Zika Virus Spreads Across Globe
by Catie Wise on Friday, February 12th, 2016
On Monday, February 1, 2016, the World Health Organization (WHO) announced a “public health emergency of international concern,” following an outbreak of microcephaly cases in Brazil due to the Zika virus. First identified in Uganda in 1947 in rhesus monkeys, Zika was found in humans in 1952 in the countries of Uganda and the United Republic of Tanzania. The disease is transferred through the bites of Aedes mosquitoes, specifically in tropical regions. While mosquito bites were originally thought to be the only mode of transmission, one may contract Zika through contact with the bodily fluids of those infected.
According to Centers for Disease Control and Prevention (CDC), Zika is fairly mild, with manageable symptoms such as fever, rash, joint pain, and conjunctivitis (commonly known as “pink-eye”) lasting anywhere from several days to a week.
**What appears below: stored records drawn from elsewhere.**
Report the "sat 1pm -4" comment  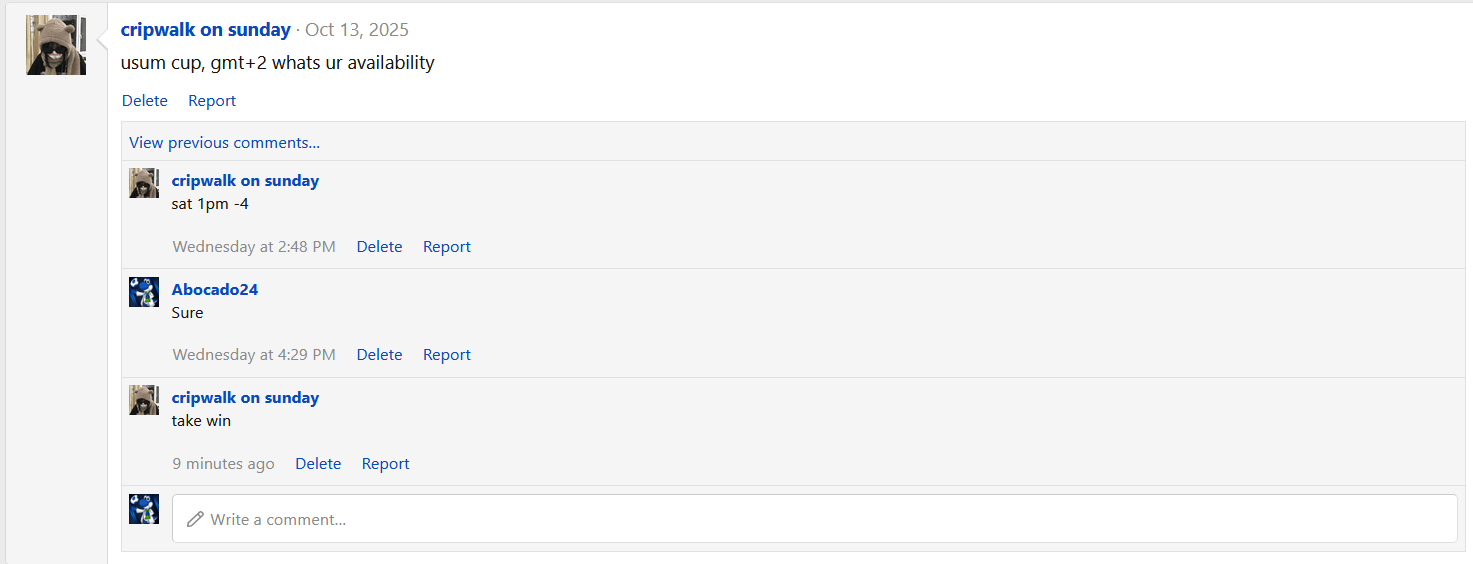[446, 247]
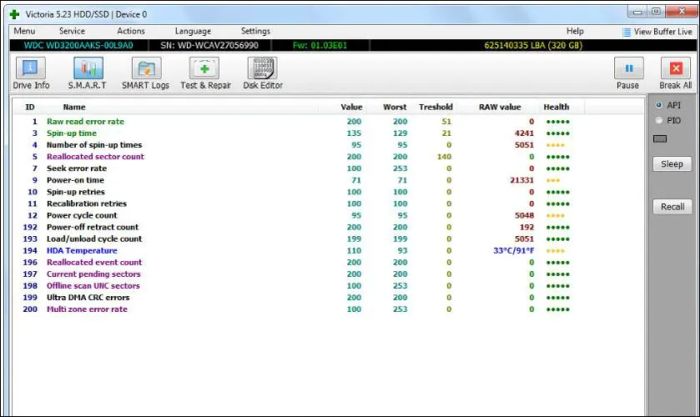The height and width of the screenshot is (417, 700).
Task: Click the red Break All icon
Action: (x=675, y=68)
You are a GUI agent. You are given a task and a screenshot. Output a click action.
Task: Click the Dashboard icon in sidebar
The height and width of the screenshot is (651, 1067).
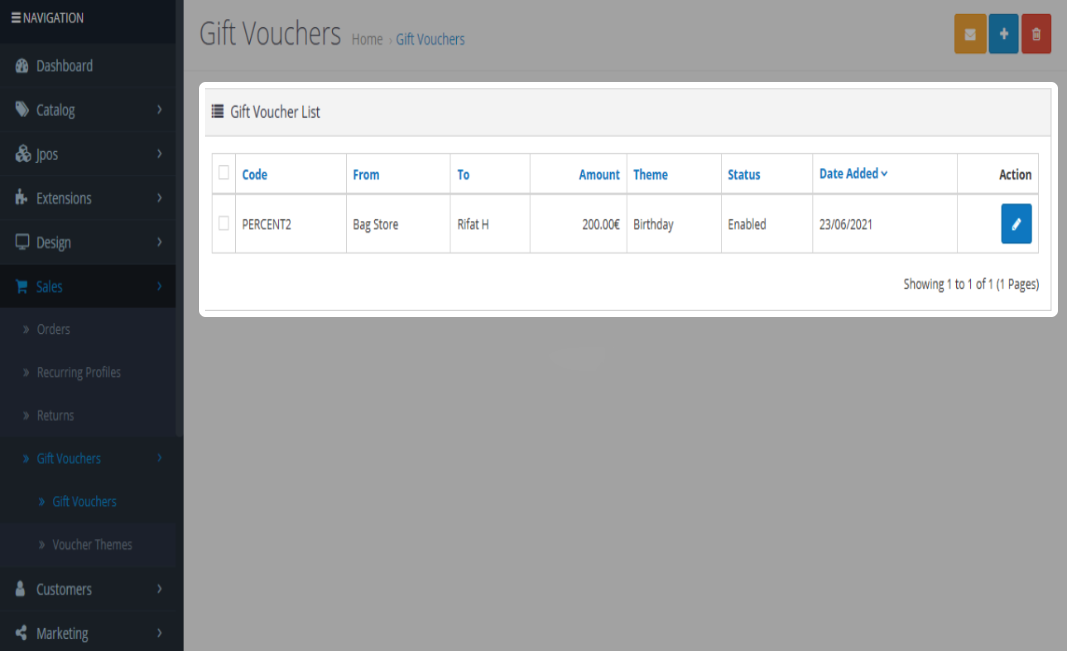point(22,66)
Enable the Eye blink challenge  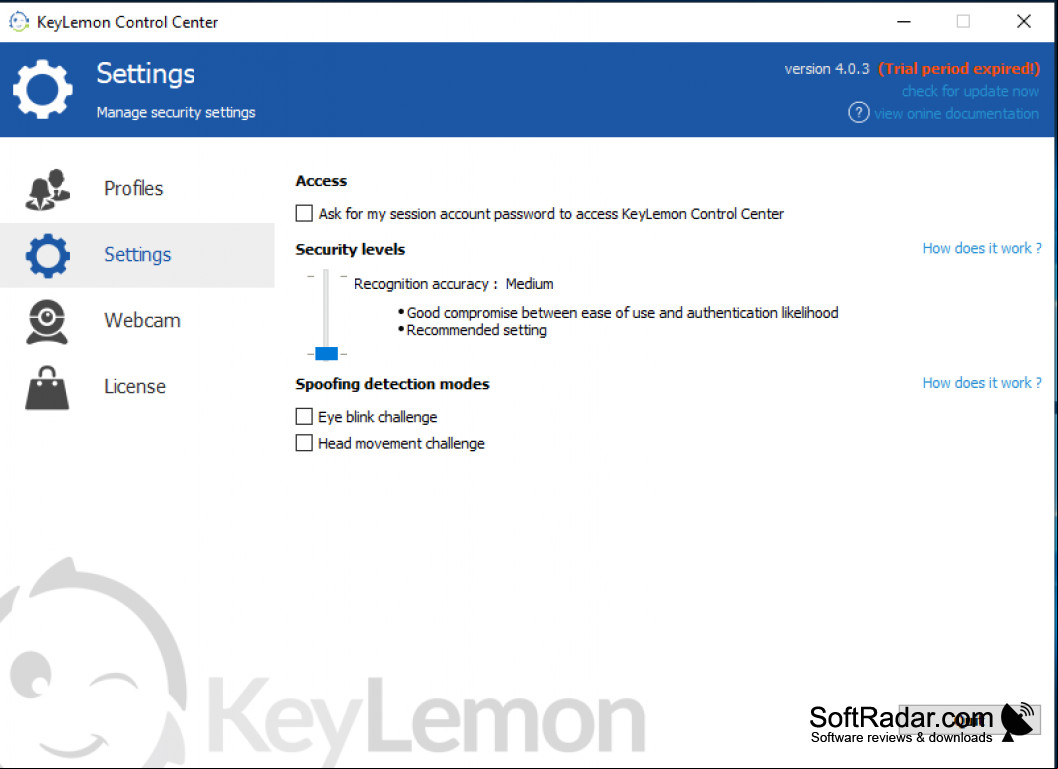click(304, 416)
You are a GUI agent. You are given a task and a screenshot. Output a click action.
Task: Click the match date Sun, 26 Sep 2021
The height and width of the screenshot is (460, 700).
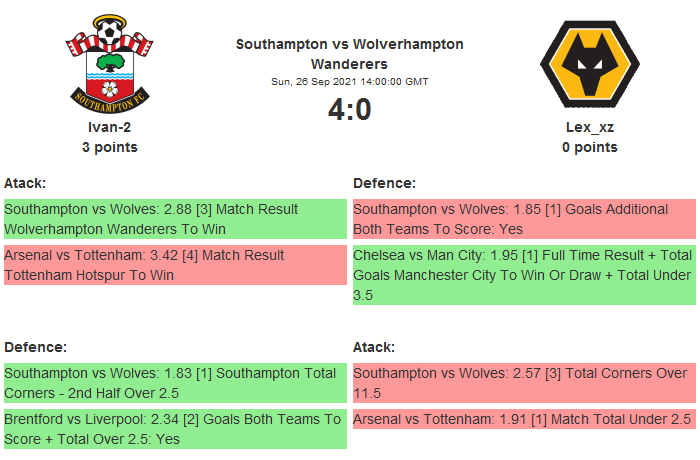click(x=350, y=81)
There are currently no effective vaccines or treatments that can prevent or cure Zika; therefore, avoidance of contact with mosquitoes and the interaction with the infected is the best precautionary measure.
Simple precautions like applying insect repellent, wearing light-colored clothes that cover as much of the body as possible, and using mosquito nets and other physical barriers like screens, are effective forms of prevention.
According to the CDC, only about 1 in 5 people who are infected with Zika virus actually develop the virus. Furthermore, those who do contract the illness rarely get sick enough to go the hospital or die. And though there is no cure currently, there are ways for one to manage symptoms, such as resting, hydrating, and taking medication like acetaminophen to relieve fever and pain.
Though seemingly harmless to most people, the Zika virus is extremely problematic in pregnant women, posing a great threat to unborn babies. One possible consequence of the virus is microcephaly, in which babies born to Zika-infected mothers have abnormally small heads, and, as a result, underdeveloped brains. WHO Director-General, Dr. Margaret Chan, says that, “a causal relationship between Zika infection during pregnancy and microcephaly is strongly suspected, though not yet scientifically proven.”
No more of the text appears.